We calmly and politely asked a Walmart car park attendant where the Uber's pick up from,
and he shouted that Uber's were not associated with Walmart and couldn't help us.
You're running into a right pair of wankers here.
I then started to panic, and that made my son cry as he picked up on it.
Oh, my God.
Obviously, as a parent, that is the one thing you do not want to do,
especially not on day one of your dream holiday you've spent two years paying for.
Jesus Christ.
A British family stopped and helped us,
and we got our Uber back to the hotel,
but the experience really ruined the start of our holiday,
and then made me really guarded for the rest of it.
Oh, Lucy.
Oh, no.
I'm so sorry.
Oh, it's hard, didn't it?
You put so much into a holiday.
It's too much pressure on holidays, isn't there really, in a weird way?
There's too much, like, my kids talk so much about when we're going to Greece,
and then we're going to have gone to Greece.
Do you know what I mean?
And then you want to make sure that you're there full of beans, loving it.
And also, going anywhere new is always a bit of a lottery and stuff like that.
Totally.
What I would recommend is, when you go abroad, you can get ESIMs now.
I use a thing called Hollerfly
and you can basically pay like 20 quid
and it will give you a month
or a two weeks of data
that you can just use
and you just go on your settings
and say use this ESIM
and that way you've got the same data
that you'd have in the UK
but you can have it for two weeks out there
so whenever you're not by Wi-Fi
you've got that
but oh I'm sorry Lucy
I hope you had a good time for the rest of it though
this episode is brought to you by Spec Savers
now Rob one of the amazing
things about having kids, it's getting to enjoy how they see the world, isn't it?
Oh, yeah.
It's this strange world they live in Rob, where everything's kind of infinite.
Anything can exist, but also it's tiny in that the people they know are the only people they know.
And do you know what they love, a muddy puddle?
Oh, they love a muddy puddle.
You're like, no, dirty shoes got, but like they put on, let's put wellies on and get dirty and then just have a shot.
It's fun getting dirty and jumping in mud.
I know, there's so many things they like doing.
Do you know what?
If someone said to me, do you want to roll down the,
that grassy hill, I think no.
No.
But they love it.
They do love it.
They do love it.
Rob.
Thing is though, Rob, around one in five
children have undiagnosed sight conditions.
And that can get in the way of seeing
all that wonder.
One in five, really?
Genuinely, one in five, Rob.
Being able to see clearly is key to their development,
helping them explore the world around them
and connect with others.
Got you.
So if catching those issues early can make a huge difference,
it's good news that Specsaver's experts can help.
Exactly, Rob.
They've pulled out the stops to make
children's eye test as enjoyable and kid-friendly as possible.
Plus, you can stay with your child the whole time for peace of mind.
Make their first appointment a good experience.
Book your child and NHS funded ITEST at specksavers.co.uk.
Weird town traditions or another boomer, what do you fancy, Josh?
Or customer service revenge?
Yes, please, yes.
Hi, Rob, Josh and Michael.
While I was at uni, I worked in a busy Manchester City Centre hotel in 2006.
Oh, I'd like to know what that was.
That would be peak Wayne Rooney going out drinking era, wouldn't it?
Of course.
He's your mate, you watch the football with him.
Did you chat much?
A bit, chat about Argyle.
Oh, God, yeah, that didn't work out well for him, though, did it?
No, but he was quite...
But last thing you wanted to sit next with an Argyll fan.
There's only about 18 of you in the country.
Now he's managed to spend an afternoon we won.
He was very impressed by our away support.
Was he?
Yeah.

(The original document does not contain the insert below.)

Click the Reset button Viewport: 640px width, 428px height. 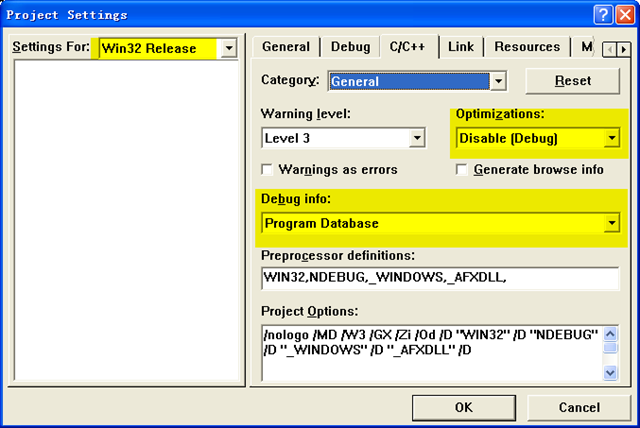[x=573, y=81]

Okay.
Most guests were lovely, but every shift we'd get,
the rowdy, rude, obnoxious, very drunk ones,
football fans stags and hen parties,
the overly important business people,
you get the picture.
I'll admit, I took great,
very quiet pleasure in assigning
the absolute worst rooms available
to the rudest guests.
Was this my fucking room in the basement?
The one right next to the lift and corridor door,
the one perfectly level
with the bright street lamp posts outside.
Right, right.
That's a great one
because they won't automatically think that's a shit room.
Yeah, yeah.
Or that room, the one with the history.
where guests have passed away.
Oh, my God.
Floyd Griffith told you about this before.
No.
When he checked into a hotel in Sheffield,
and it was a bit weird when he went in,
and he went, this don't feel right.
And all that anyway, Google it.
They'd been like a murder in there the week before.
Oh, my God.
But lightning doesn't strike twice.
And when they're never to be rang down to complain,
I'm so sorry, we're fully booked tonight,
and there are no other rooms available.
Oh, this moral of the story, kindness is free,
and you don't always hold the power.
customer's not always right.
The customer isn't always right.
I'd say, though, like, they've got to be very rude to warrant that.

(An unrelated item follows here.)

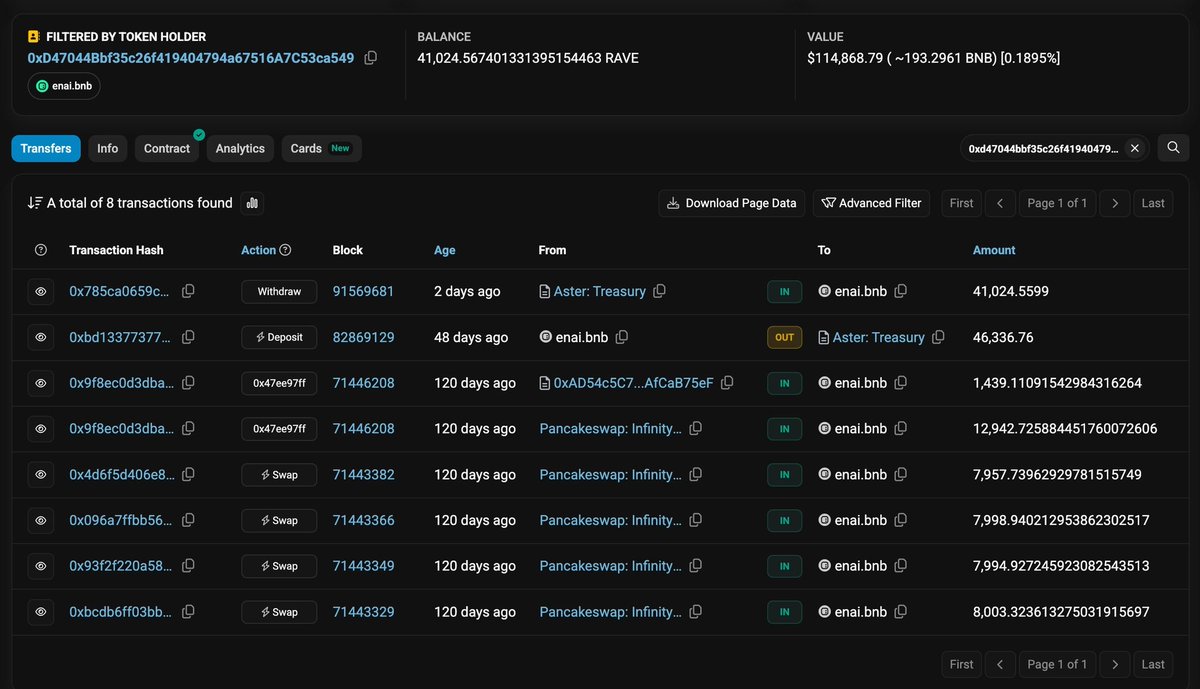Copy the 0xAD54c5C7...AfCaB75eF address

tap(727, 383)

I hope you're not giving that out willy-nilly.
No.
Are you reflecting on your little horrible window-liss room you had the other day?
Well, no, because I went up and I politely said, could I move rooms and they moved me?
So obviously...
You're a great guy, and it was an unfortunate mistake?
A great guy, yeah, and it was an unfortunate mistake.
Other parents are wankers?
Yeah, I agree.
Hi, gang.
Long-time listener, but first-time emailer.
I really do think I have the worst example of parents boasting about
their kids. It makes my skin crawl. Growing up, there was a family where the mother was insufferable,
boasted about her kids. For your Irish listeners, she was a dose, D-O-S-E.
Don't know all that is. Shall we Google it? Yeah, have a little look. A d'ors. She's a
right d'os. Dose in Irish slang generally refers to an extremely annoying, irritating and
unpleasant person or situation. It's a strong term of criticism often describing someone who is a pain in the
backside. Do you reckon it's dose as in like a dose of venom?
Well, it may be, it might be, yeah.
Anyway, all of her children had to and did become doctors.
Blimey.
Fuck that.
Shouldn't be doing that to your kids, making them do something that they don't want to
has anyone seen succession?
Anyway.
She had one kid, however, who wasn't as academic as the others, and she never really
spoke much about him.
Oh.
Fucking out.
Let's call him John.
He hasn't even got a good name.
When asked about John on what he might do when he left school,
she once replied,
Well, John will do carpentry,
and if it's good enough for the father of our Lord Jesus Christ,
is good enough for my John.
Oh, my word.
Fucking weirder.
What a weird woman.
But then did John become a doctor?
I don't know.
Parents that live their lives through their kids.
Oh, it's awful.
And their kids' professions,
it blows my fucking mind.
And I think they think they're being selfless by focusing on them,
but all they're doing is trying to prove they're great
because their loins have created something that's impressive.
Yeah.
It's horrendous.
It's awful.
It's not even impressive.
No.
Because what I mean is like no thing should be more impressive than another.
It's not like you have one because you are this profession.
I sometimes well hear people talk about their kidding.
Oh my God, they're doing this.
It's totally out of all wrong.
I can't believe they're doing that.
And they say it to me.
And do you ever get that where like I'm listening going,
I disagree with everything you're saying.
think you're in the wrong here.
But I can't be bothered to bring it up or get involved because it's not my place.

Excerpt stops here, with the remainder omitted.